Dec. 19 (UPI) -- The fact that fewer and fewer Americans are being diagnosed with dementia is a bit of good news that puzzles researchers.
After all, risk factors for the condition -- including diabetes and obesity -- are becoming increasingly common in the United States. So why hasn't this translated into a rise in dementia as well?
Researchers at the University of Toronto think they may have the answer: lifetime lead exposure. In a review published Thursday in the Journal of Alzheimer's Disease, they note that declining lead exposure levels in the United States and Canada, as well as parts of Europe, may explain why rates of dementia in these countries are falling.
The new study, researchers say, demands future research into possible links between lead and onset of conditions such as Alzheimer's disease.
"While the negative impact of lead exposure on the IQ of children is well-known, less attention has been paid to the cumulative effects of a lifetime of exposure on older adults' cognition and dementia," co-author Esme Fuller-Thomson, director of the Institute of Life Course and Aging at the University of Toronto, said in a press release. "Given previous levels of lead exposure, we believe further exploration of the of this hypothesis is warranted."
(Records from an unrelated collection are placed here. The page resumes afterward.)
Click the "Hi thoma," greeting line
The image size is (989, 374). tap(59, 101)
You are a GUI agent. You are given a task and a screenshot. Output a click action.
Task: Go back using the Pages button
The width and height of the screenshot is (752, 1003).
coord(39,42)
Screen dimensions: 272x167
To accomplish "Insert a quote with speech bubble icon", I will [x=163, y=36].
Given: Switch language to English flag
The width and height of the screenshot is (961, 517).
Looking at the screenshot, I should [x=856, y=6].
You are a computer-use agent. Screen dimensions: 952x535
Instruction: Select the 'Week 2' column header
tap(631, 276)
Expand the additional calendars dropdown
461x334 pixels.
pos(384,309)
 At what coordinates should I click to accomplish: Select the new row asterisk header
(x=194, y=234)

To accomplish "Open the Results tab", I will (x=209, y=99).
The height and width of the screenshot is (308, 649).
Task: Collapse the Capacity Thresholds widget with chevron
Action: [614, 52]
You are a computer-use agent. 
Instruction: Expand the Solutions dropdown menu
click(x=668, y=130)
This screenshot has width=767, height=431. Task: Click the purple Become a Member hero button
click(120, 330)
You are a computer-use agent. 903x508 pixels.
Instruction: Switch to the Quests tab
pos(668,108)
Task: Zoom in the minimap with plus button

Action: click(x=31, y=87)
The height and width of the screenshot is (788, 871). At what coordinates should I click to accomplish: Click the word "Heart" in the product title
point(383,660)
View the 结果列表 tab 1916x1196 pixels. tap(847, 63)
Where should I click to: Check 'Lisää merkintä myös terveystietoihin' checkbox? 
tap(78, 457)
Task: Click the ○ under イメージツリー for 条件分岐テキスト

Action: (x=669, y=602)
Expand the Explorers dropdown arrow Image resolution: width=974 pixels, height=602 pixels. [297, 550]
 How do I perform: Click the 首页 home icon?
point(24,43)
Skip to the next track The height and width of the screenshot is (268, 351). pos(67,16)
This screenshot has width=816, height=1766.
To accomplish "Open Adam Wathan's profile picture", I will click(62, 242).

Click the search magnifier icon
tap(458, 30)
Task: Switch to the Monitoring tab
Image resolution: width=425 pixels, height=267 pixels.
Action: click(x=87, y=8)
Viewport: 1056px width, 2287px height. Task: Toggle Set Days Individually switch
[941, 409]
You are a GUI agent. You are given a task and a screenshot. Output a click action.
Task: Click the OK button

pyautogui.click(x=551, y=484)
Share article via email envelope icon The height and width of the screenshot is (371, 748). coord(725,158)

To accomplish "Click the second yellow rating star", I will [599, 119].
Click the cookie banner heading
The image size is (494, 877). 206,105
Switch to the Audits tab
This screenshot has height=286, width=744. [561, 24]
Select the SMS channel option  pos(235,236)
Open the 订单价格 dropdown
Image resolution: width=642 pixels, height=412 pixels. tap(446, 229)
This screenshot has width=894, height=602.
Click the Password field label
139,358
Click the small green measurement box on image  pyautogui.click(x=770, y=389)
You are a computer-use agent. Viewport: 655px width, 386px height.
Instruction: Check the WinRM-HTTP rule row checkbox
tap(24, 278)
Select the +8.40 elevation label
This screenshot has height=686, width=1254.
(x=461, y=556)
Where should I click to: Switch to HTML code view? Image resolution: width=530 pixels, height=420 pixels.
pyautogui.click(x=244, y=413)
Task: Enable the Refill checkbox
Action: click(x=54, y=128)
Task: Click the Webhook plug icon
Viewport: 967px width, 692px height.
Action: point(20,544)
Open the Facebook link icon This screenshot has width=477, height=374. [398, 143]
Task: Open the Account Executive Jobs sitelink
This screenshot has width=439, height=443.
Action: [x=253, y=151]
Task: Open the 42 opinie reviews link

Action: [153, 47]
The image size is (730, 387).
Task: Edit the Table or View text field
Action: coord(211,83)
Generally, human lead exposure -- as measured by blood lead levels, or BLLs -- has dropped significantly in the U.S., since the country began phasing out leaded gasoline in 1973, Fuller-Thompson and co-author ZhiDi (Judy) Deng, noted.
According to the researchers, mean BLL in the U.S. was 12.8 µg/dL from 1976 to 1980, but it dropped to 2.8 µg/dL from 1988 to 1991 and, finally, to 0.84 µg/dL in 2013-14.
Additionally, the percentage of American children between 1 and 5 years old, with what the Centers for Disease Control and Prevention describes as "actionable" BLL, blood levels greater than 5 µg/dL was 99.8 percent in 1976-1980 but dropped to 0.5 percent in 2013-14. And, based on research published in the 1990s, measures of tibia bone lead levels in American adults born before 1925 were at least five times higher, or up to 28 µg/g, than those of people born between 1965 and 1982, which were up to 5 µg/g.
Lead is a known neurotoxin, and research on people exposed to lead at work suggest a link between lead exposure and dementia, Fuller-Thompson and Deng noted. In addition, studies have shown a higher incidence of dementia among older adults with a greater exposure to traffic-related pollution.
"The levels of lead exposure when I was a child in 1976 were 15 times what they are today," Fuller-Thomson said. "Back then, 88 percent of us had blood lead levels above 10 micrograms per deciliter. To put this numbers in perspective, during the Flint Michigan water crisis of 2014, one percent of the children had blood lead levels above 10 micrograms per deciliter."
Fuller-Thomson and Deng are particularly interested in a potential link between lifetime lead exposure and a recently identified subtype of dementia called Limbic-predominant Age-related TDP-43 Encephalopathy, or LATE. Research suggests LATE is the cause of approximately 20 percent of dementia cases.
Other plausible explanations for the improving trends in dementia include higher levels of education, lower prevalence of smoking and better control of hypertension among older adults. However, even when these factors are statistically accounted for, many studies still find incidences of dementia declining.
To confirm links between lead exposure and the onset of dementia, Fuller-Thompson and Deng recommend that future research compares blood lead levels in the 1990s to current Medicare records by assessing lead levels in teeth and tibia bones when conducting post-mortems of brains for dementia.
Noted Deng, "if lifetime lead exposure is found to be a major contributor to dementia, we can expect continued improvements in the incidence of dementia for many more decades as each succeeding generation had fewer years of exposure to the neurotoxin."